** What this exercise asks **
- 1) Translate this sentence from the floating-point discussion below into Spanish: "Supporting 80 bit reals does not take away from the speed of floats/doubles at runtime."
- 2) In the floating-point discussion below, what does Go use for constant folding?
- 3) Write the next part of the floating-point discussion below, starting right after its final quoted line.

** Document extract **
______________________________
It's not a totally fair comparison. A matrix inversion algorithm that compensates for cumulative precision loss involves executing a lot more FP instructions (don't know the ratio).


> I think it's time to revisit our attitudes to floating point, which was formed
> last century in the heydays of x87. My perception is the world has moved to SSE
> and 32- and 64-bit float; the "real" type is a distraction for D; the whole
> let's do things in 128-bit during compilation is a time waster; and many of the
> original things we want to do with floating point are different without a
> distinction, and a further waste of our resources.

Some counter points:

1. Go uses 256 bit soft float for constant folding.

2. Speed is hardly the only criterion. Quickly getting the wrong answer (and not just a few bits off, but total loss of precision) is of no value.

3. Supporting 80 bit reals does not take away from the speed of floats/doubles at runtime.

4. Removing 80 bit reals will consume resources (adapting the test suite, rewriting the math library, ...).

5. Other languages not supporting it means D has a capability they don't have. My experience with selling products is that if you have an exclusive feature that a particular customer needs, it's a slam dunk sale.

6. My other experience with feature sets is if you drop things that make your product different, and concentrate on matching feature checklists with Major Brand X, customers go with Major Brand X.

7. 80 bit reals are there and they work. The support is mature, and is rarely worked on, i.e. it does not consume resources.

8. Removing it would break an unknown amount of code, and there's no reasonable workaround for those that rely on it.
May 16, 2016
On 5/16/16 7:53 AM, Walter Bright wrote:
> On 5/16/2016 3:33 AM, Andrei Alexandrescu wrote:
>> On 5/16/16 4:10 AM, Walter Bright wrote:
>>> FP behavior has complex trade-offs with speed, accuracy, compatibility,
>>> and size. There are no easy, obvious answers.
______________________________
** Data section **
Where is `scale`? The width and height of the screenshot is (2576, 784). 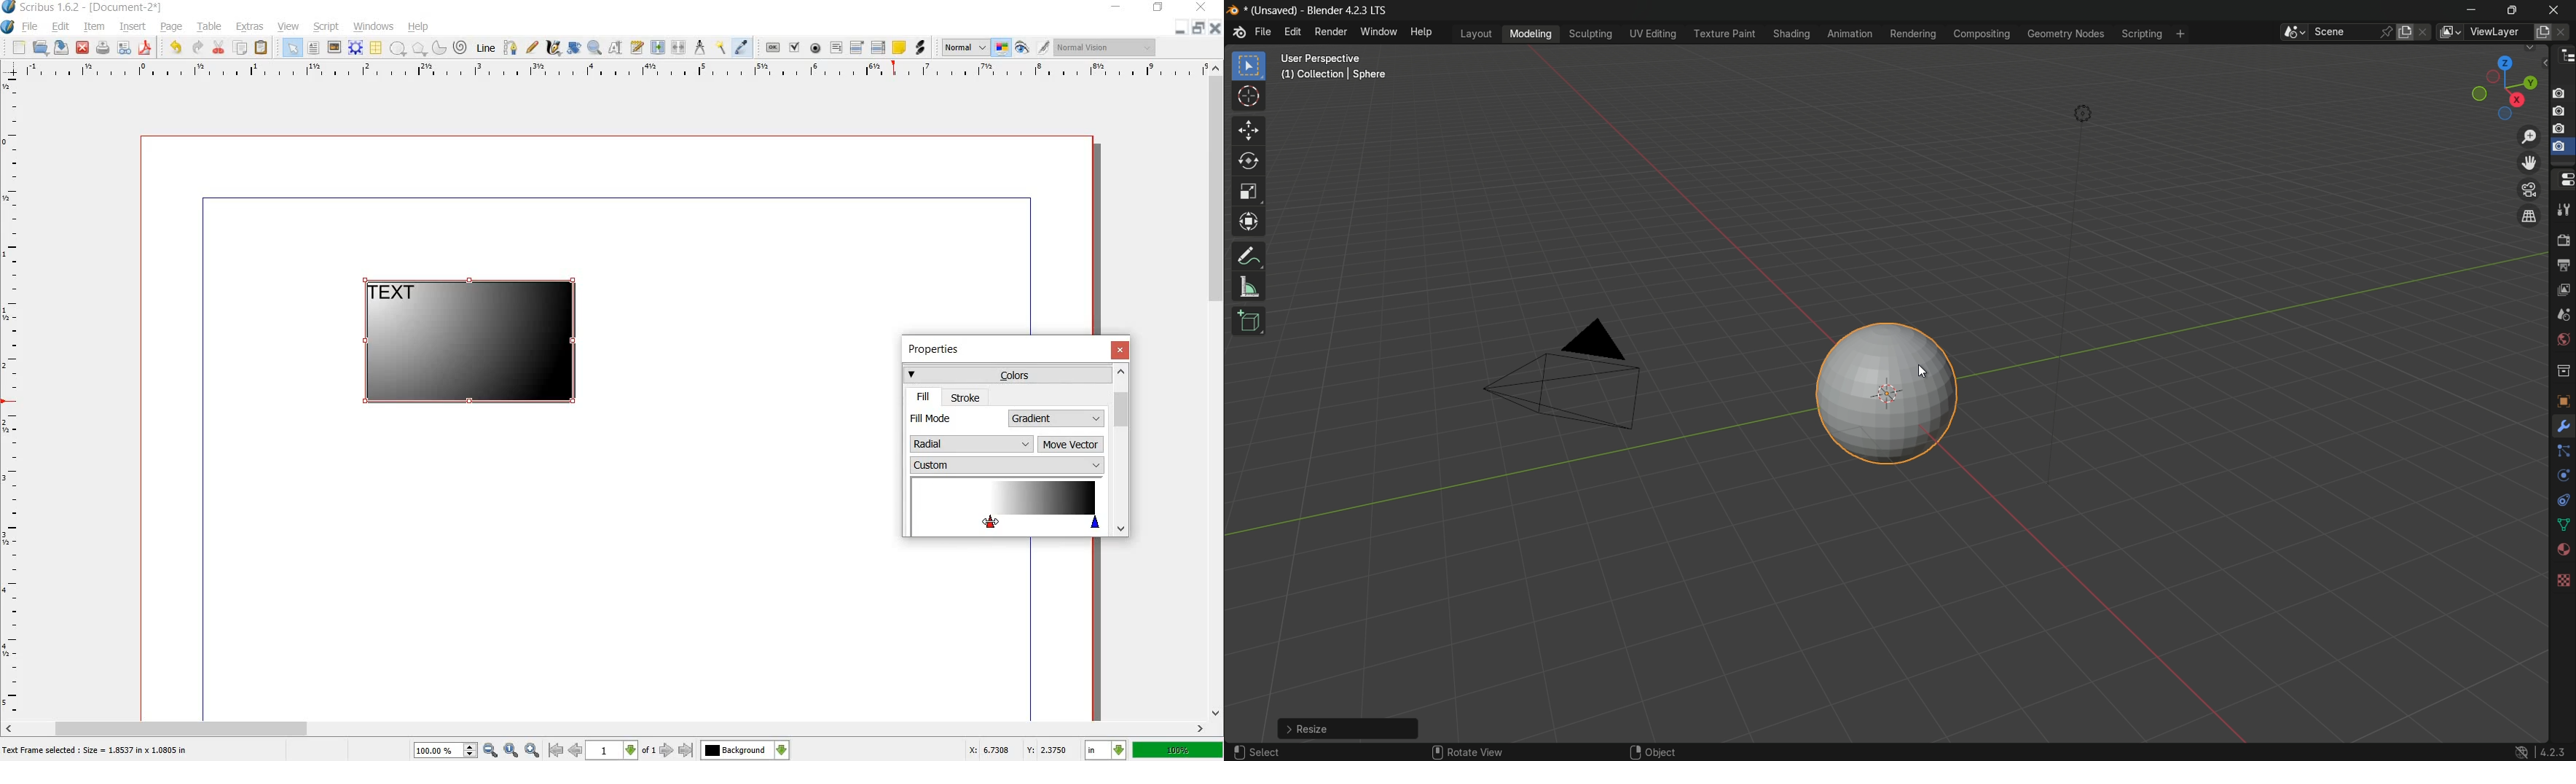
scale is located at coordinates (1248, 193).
______________________________
** Answers for the tasks **
- 1) Admitir los reales de 80 bits no resta velocidad a los float/double en tiempo de ejecución.

- 2) Go uses 256-bit soft float for constant folding.

- 3)
>>
>> That's a fair statement. My understanding is also that 80-bit math is
>> on the
>> wrong side of the tradeoff simply because it's disproportionately slow
>> (again I
>> cite http://nicolas.limare.net/pro/notes/2014/12/12_arit_speed/). All
>> modern
>> ALUs I looked at have 32- and 64-bit FP units only. I'm trying to
>> figure why. --
>
>
> I think it is slow because no effort has been put into speeding it up.
> All the effort went into SIMD. The x87 FPU is a library module that is
> just plopped onto the chip for compatibility.

That makes sense.

> The x87 register stack also sux because it's hard to generate good code
> for. That didn't help.

It may indeed be a bummer but it's the way it is. So we should act accordingly. -- Andrei

May 16, 2016
On 5/16/16 8:19 AM, Walter Bright wrote:
> On 5/16/2016 4:35 AM, Andrei Alexandrescu wrote:
>> This may be the best angle in this discussion. For all I can tell 80
>> bit is slow
>> as molasses and on the road to getting slower. Isn't that enough of an
>> argument
>> to move away from it?
>
> We are talking CTFE here, not runtime.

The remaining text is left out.